*原文節選*:
_ _ _ _ _
文:似水流年
圖:來自網絡
昨天看到作家遲子建的《撕日曆的日子》,不由地抬起頭,看看掛在客廳門後的那個一直不被我注意的掛曆。「植樹節」三個紅色的字赫然出現在我的眼前。頓時驚覺,明天就是植樹節了!我們有多久沒有關注過這個節日?有多久沒有植過樹了?「植樹節」是不是成了一個空洞的代名詞?
如今,我對植樹的概念,也只是停留在大道兩旁的綠化帶,或者公園的園林工人在栽花、植樹,栽種那些從外地購置來的,本地稀有的各類樹種。這些樹很少是小樹苗,往往是已經生長很多年的青壯年了。
我曾無數次慶幸,每天上班路過的環河公園北面,有兩排鬱鬱蔥蔥挺直的合抱粗的大楊樹,南側有一片同樣鬱鬱蔥蔥挺直粗壯的楊樹。它們屹立在那裡,北面的兩排像哨兵在堅守崗位,南面的一片像幼兒園老師們帶著一群孩子在嬉戲玩耍。
一到夏季,這些高大的楊樹留下成片綠蔭。一陣風吹過,它們搖晃著手掌般的樹葉,颯颯作響,唱歌似的。即使是燥熱的夏季,外面熱浪滾滾,坐在下面的長椅上,感覺到的卻是絲絲縷縷的爽意。清涼的風從臉龐滑過,眼前流淌著陣陣花香,所有的煩惱與不快,頓時煙消雲散,只剩下涼爽和愜意。
_ _ _ _ _
*存儲資料*:
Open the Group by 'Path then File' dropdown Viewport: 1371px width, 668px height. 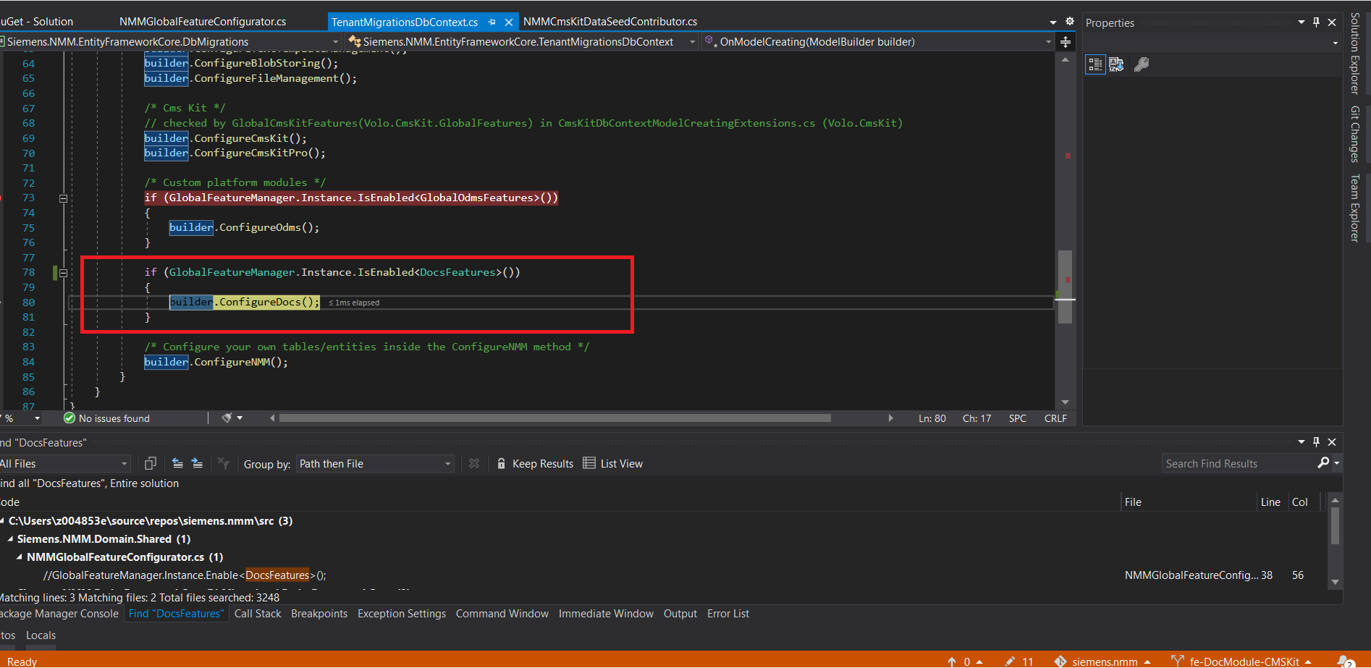tap(375, 464)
_ _ _ _ _
*待解問題*:
(1) 請將原文中以「我曾無數次慶幸」開頭的那一段改寫得更精簡,保留其主要事實。
(2) 請把原文從「如今,我對植樹的概念,也只是」起,一直到「煙消雲散,只剩下涼爽和愜意。」為止的全部文字重新寫出,並將其中的「環河公園」換成「濱江公園」。
上述資料與原文各自獨立,兩者並無關聯。

*參考解答*:
(1) 作者慶幸每天上班路過的環河公園北面有兩排合抱粗的挺直大楊樹,像堅守崗位的哨兵;南側也有一片同樣粗壯的楊樹,像幼兒園老師帶著孩子嬉戲。

(2)
如今,我對植樹的概念,也只是停留在大道兩旁的綠化帶,或者公園的園林工人在栽花、植樹,栽種那些從外地購置來的,本地稀有的各類樹種。這些樹很少是小樹苗,往往是已經生長很多年的青壯年了。
我曾無數次慶幸,每天上班路過的濱江公園北面,有兩排鬱鬱蔥蔥挺直的合抱粗的大楊樹,南側有一片同樣鬱鬱蔥蔥挺直粗壯的楊樹。它們屹立在那裡,北面的兩排像哨兵在堅守崗位,南面的一片像幼兒園老師們帶著一群孩子在嬉戲玩耍。
一到夏季,這些高大的楊樹留下成片綠蔭。一陣風吹過,它們搖晃著手掌般的樹葉,颯颯作響,唱歌似的。即使是燥熱的夏季,外面熱浪滾滾,坐在下面的長椅上,感覺到的卻是絲絲縷縷的爽意。清涼的風從臉龐滑過,眼前流淌著陣陣花香,所有的煩惱與不快,頓時煙消雲散,只剩下涼爽和愜意。